▶ Aufgabenstellung:
Geben Sie die nachstehende Auflistung vollständig und Zeile für Zeile unverändert wieder.

▶ Extrahierte Daten:
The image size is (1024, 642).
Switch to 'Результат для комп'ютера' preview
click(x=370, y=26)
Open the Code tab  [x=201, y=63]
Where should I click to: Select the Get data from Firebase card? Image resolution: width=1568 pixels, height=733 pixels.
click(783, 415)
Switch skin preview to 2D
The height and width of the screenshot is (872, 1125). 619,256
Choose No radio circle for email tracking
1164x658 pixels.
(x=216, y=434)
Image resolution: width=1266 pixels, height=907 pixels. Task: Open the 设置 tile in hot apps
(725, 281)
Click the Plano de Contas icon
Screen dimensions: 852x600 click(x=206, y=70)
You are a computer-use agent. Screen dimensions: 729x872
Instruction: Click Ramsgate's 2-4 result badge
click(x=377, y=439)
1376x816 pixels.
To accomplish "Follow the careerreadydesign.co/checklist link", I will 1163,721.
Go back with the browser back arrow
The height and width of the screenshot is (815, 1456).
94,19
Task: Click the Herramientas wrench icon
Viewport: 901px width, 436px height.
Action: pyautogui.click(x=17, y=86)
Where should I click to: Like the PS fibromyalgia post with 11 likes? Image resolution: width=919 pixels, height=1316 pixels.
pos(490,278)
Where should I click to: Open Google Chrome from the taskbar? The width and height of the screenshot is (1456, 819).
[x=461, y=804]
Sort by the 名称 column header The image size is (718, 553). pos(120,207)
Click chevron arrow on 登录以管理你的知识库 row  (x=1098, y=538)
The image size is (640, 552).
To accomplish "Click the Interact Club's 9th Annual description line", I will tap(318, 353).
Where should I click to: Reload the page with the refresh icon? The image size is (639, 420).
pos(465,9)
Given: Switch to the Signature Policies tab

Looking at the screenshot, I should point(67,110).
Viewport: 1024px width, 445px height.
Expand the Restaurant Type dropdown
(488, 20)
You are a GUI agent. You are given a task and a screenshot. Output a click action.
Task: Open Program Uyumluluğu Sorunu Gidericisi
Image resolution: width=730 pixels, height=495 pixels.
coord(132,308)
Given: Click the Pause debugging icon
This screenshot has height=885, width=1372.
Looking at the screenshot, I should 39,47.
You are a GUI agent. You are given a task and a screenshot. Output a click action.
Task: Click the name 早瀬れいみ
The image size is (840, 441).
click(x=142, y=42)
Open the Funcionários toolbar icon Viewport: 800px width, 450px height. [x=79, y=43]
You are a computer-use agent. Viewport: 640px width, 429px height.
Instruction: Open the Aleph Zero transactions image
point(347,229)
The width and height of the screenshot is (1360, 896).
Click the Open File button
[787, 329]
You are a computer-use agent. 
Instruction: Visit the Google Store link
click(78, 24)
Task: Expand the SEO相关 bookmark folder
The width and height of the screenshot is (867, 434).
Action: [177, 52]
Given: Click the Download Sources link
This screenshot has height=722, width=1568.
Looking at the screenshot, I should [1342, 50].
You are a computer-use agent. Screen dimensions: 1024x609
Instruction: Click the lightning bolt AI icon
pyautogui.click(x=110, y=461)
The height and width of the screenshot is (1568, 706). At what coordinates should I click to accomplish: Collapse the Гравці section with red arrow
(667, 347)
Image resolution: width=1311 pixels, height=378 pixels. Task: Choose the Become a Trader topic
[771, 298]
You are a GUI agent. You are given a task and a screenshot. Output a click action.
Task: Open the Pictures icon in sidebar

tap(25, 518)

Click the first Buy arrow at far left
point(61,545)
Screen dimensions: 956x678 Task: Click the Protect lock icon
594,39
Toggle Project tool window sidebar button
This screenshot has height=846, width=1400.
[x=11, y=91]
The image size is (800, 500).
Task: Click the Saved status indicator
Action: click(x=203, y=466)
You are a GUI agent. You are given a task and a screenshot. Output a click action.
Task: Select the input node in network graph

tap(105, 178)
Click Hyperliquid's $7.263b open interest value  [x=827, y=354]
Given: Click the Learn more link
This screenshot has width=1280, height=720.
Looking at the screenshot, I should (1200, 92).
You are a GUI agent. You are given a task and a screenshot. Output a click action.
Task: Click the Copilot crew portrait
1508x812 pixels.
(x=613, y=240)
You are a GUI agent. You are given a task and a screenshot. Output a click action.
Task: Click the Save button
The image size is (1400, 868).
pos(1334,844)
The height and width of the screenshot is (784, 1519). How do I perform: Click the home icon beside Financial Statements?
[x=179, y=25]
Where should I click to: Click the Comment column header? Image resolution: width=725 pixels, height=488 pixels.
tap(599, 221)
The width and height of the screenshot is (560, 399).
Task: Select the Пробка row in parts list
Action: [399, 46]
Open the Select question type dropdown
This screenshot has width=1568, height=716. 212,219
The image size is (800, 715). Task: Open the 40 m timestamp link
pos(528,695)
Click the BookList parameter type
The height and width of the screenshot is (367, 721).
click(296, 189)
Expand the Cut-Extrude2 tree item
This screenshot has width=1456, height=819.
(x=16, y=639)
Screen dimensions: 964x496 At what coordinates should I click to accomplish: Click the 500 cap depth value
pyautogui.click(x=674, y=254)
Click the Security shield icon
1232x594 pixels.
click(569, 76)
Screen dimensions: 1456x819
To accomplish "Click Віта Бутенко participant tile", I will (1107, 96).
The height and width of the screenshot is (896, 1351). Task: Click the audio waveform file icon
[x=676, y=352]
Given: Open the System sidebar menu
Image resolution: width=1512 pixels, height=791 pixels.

▶ Übungsergebnis:
The image size is (1024, 642).
Switch to 'Результат для комп'ютера' preview
click(x=370, y=26)
Open the Code tab  [x=201, y=63]
Where should I click to: Select the Get data from Firebase card? Image resolution: width=1568 pixels, height=733 pixels.
click(783, 415)
Switch skin preview to 2D
The height and width of the screenshot is (872, 1125). 619,256
Choose No radio circle for email tracking
1164x658 pixels.
(x=216, y=434)
Image resolution: width=1266 pixels, height=907 pixels. Task: Open the 设置 tile in hot apps
(725, 281)
Click the Plano de Contas icon
Screen dimensions: 852x600 click(x=206, y=70)
You are a computer-use agent. Screen dimensions: 729x872
Instruction: Click Ramsgate's 2-4 result badge
click(x=377, y=439)
1376x816 pixels.
To accomplish "Follow the careerreadydesign.co/checklist link", I will 1163,721.
Go back with the browser back arrow
The height and width of the screenshot is (815, 1456).
94,19
Task: Click the Herramientas wrench icon
Viewport: 901px width, 436px height.
Action: pyautogui.click(x=17, y=86)
Where should I click to: Like the PS fibromyalgia post with 11 likes? Image resolution: width=919 pixels, height=1316 pixels.
pos(490,278)
Where should I click to: Open Google Chrome from the taskbar? The width and height of the screenshot is (1456, 819).
[x=461, y=804]
Sort by the 名称 column header The image size is (718, 553). pos(120,207)
Click chevron arrow on 登录以管理你的知识库 row  (x=1098, y=538)
The image size is (640, 552).
To accomplish "Click the Interact Club's 9th Annual description line", I will tap(318, 353).
Where should I click to: Reload the page with the refresh icon? The image size is (639, 420).
pos(465,9)
Given: Switch to the Signature Policies tab

Looking at the screenshot, I should point(67,110).
Viewport: 1024px width, 445px height.
Expand the Restaurant Type dropdown
(488, 20)
You are a GUI agent. You are given a task and a screenshot. Output a click action.
Task: Open Program Uyumluluğu Sorunu Gidericisi
Image resolution: width=730 pixels, height=495 pixels.
coord(132,308)
Given: Click the Pause debugging icon
This screenshot has height=885, width=1372.
Looking at the screenshot, I should 39,47.
You are a GUI agent. You are given a task and a screenshot. Output a click action.
Task: Click the name 早瀬れいみ
The image size is (840, 441).
click(x=142, y=42)
Open the Funcionários toolbar icon Viewport: 800px width, 450px height. [x=79, y=43]
You are a computer-use agent. Viewport: 640px width, 429px height.
Instruction: Open the Aleph Zero transactions image
point(347,229)
The width and height of the screenshot is (1360, 896).
Click the Open File button
[787, 329]
You are a computer-use agent. 
Instruction: Visit the Google Store link
click(78, 24)
Task: Expand the SEO相关 bookmark folder
The width and height of the screenshot is (867, 434).
Action: [177, 52]
Given: Click the Download Sources link
This screenshot has height=722, width=1568.
Looking at the screenshot, I should [1342, 50].
You are a computer-use agent. Screen dimensions: 1024x609
Instruction: Click the lightning bolt AI icon
pyautogui.click(x=110, y=461)
The height and width of the screenshot is (1568, 706). At what coordinates should I click to accomplish: Collapse the Гравці section with red arrow
(667, 347)
Image resolution: width=1311 pixels, height=378 pixels. Task: Choose the Become a Trader topic
[771, 298]
You are a GUI agent. You are given a task and a screenshot. Output a click action.
Task: Open the Pictures icon in sidebar

tap(25, 518)

Click the first Buy arrow at far left
point(61,545)
Screen dimensions: 956x678 Task: Click the Protect lock icon
594,39
Toggle Project tool window sidebar button
This screenshot has height=846, width=1400.
[x=11, y=91]
The image size is (800, 500).
Task: Click the Saved status indicator
Action: click(x=203, y=466)
You are a GUI agent. You are given a task and a screenshot. Output a click action.
Task: Select the input node in network graph

tap(105, 178)
Click Hyperliquid's $7.263b open interest value  [x=827, y=354]
Given: Click the Learn more link
This screenshot has width=1280, height=720.
Looking at the screenshot, I should (1200, 92).
You are a GUI agent. You are given a task and a screenshot. Output a click action.
Task: Click the Copilot crew portrait
1508x812 pixels.
(x=613, y=240)
You are a GUI agent. You are given a task and a screenshot. Output a click action.
Task: Click the Save button
The image size is (1400, 868).
pos(1334,844)
The height and width of the screenshot is (784, 1519). How do I perform: Click the home icon beside Financial Statements?
[x=179, y=25]
Where should I click to: Click the Comment column header? Image resolution: width=725 pixels, height=488 pixels.
tap(599, 221)
The width and height of the screenshot is (560, 399).
Task: Select the Пробка row in parts list
Action: [399, 46]
Open the Select question type dropdown
This screenshot has width=1568, height=716. 212,219
The image size is (800, 715). Task: Open the 40 m timestamp link
pos(528,695)
Click the BookList parameter type
The height and width of the screenshot is (367, 721).
click(296, 189)
Expand the Cut-Extrude2 tree item
This screenshot has width=1456, height=819.
(x=16, y=639)
Screen dimensions: 964x496 At what coordinates should I click to accomplish: Click the 500 cap depth value
pyautogui.click(x=674, y=254)
Click the Security shield icon
1232x594 pixels.
click(569, 76)
Screen dimensions: 1456x819
To accomplish "Click Віта Бутенко participant tile", I will (1107, 96).
The height and width of the screenshot is (896, 1351). Task: Click the audio waveform file icon
[x=676, y=352]
Given: Open the System sidebar menu
Image resolution: width=1512 pixels, height=791 pixels.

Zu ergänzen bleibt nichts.